• **WHAT YOU NEED TO DO**
Print, exactly as they stand, the lines below from the one that has "[Leikhús án leikara" to the one that has "For every named", inclusive, leaving out the pictures.

[MATERIAL FOR THIS EXERCISE — start]

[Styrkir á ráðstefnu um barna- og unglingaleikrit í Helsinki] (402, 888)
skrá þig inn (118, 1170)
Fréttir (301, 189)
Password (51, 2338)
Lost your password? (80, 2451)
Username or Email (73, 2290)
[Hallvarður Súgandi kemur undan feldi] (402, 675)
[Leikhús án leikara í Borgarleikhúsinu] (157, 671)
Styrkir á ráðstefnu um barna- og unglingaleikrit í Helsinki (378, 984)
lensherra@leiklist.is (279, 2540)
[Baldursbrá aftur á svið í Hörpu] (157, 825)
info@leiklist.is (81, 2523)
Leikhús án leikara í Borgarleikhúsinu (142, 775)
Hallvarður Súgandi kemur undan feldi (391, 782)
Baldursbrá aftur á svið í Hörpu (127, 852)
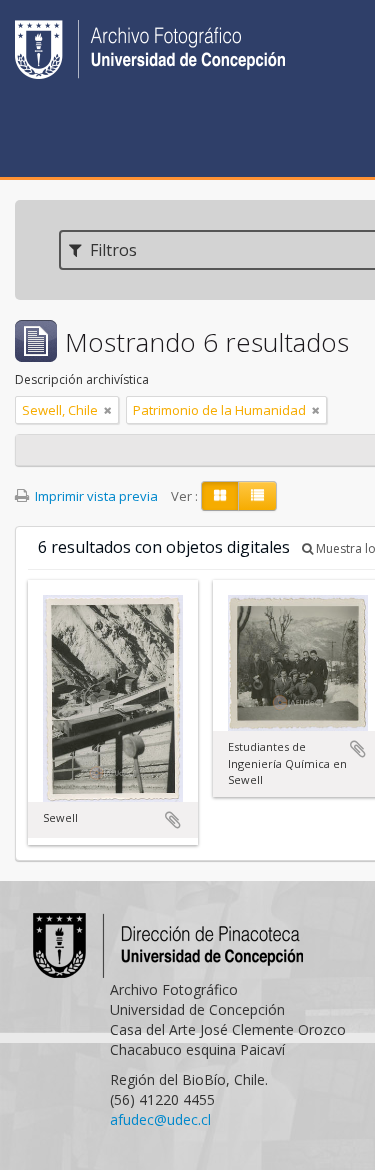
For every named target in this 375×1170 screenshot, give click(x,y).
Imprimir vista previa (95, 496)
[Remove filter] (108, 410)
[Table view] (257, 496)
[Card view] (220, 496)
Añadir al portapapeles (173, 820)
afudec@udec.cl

[MATERIAL FOR THIS EXERCISE — finish]

• **COMPLETED EXERCISE**
[Leikhús án leikara í Borgarleikhúsinu] (157, 671)
Styrkir á ráðstefnu um barna- og unglingaleikrit í Helsinki (378, 984)
lensherra@leiklist.is (279, 2540)
[Baldursbrá aftur á svið í Hörpu] (157, 825)
info@leiklist.is (81, 2523)
Leikhús án leikara í Borgarleikhúsinu (142, 775)
Hallvarður Súgandi kemur undan feldi (391, 782)
Baldursbrá aftur á svið í Hörpu (127, 852)
For every named target in this 375×1170 screenshot, give click(x,y).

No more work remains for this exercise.